[REQUIRED ACTION] Copy out each line in the listing below where the word "will" appears.

Start of Block

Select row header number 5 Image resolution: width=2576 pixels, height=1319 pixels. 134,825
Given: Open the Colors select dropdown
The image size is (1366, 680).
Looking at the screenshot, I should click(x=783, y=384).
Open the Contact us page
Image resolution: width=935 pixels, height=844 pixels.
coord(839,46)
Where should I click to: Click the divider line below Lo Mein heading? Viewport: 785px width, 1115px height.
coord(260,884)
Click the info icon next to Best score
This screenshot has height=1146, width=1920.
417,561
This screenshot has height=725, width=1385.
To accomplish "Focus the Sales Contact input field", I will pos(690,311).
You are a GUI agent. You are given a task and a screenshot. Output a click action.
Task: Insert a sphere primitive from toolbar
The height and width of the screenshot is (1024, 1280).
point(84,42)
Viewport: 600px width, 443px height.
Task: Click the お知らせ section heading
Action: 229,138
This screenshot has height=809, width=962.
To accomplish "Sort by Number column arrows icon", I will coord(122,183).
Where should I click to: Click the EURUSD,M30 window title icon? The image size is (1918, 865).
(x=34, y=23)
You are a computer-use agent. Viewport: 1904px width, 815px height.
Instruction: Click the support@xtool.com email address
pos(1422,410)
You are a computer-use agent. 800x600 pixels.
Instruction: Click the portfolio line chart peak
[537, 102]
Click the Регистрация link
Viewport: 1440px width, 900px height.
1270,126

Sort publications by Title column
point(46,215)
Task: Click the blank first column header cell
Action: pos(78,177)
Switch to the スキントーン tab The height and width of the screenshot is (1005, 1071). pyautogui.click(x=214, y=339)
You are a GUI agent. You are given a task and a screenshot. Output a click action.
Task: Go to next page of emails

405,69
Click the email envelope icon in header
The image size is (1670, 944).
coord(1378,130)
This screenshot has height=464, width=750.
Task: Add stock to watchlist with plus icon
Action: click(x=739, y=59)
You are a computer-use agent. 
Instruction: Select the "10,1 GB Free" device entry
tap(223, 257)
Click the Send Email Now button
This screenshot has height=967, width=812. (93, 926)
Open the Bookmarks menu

End of Block

[THE ANSWER]
To accomplish "Focus the Sales Contact input field", I will pos(690,311).
To accomplish "Sort by Number column arrows icon", I will coord(122,183).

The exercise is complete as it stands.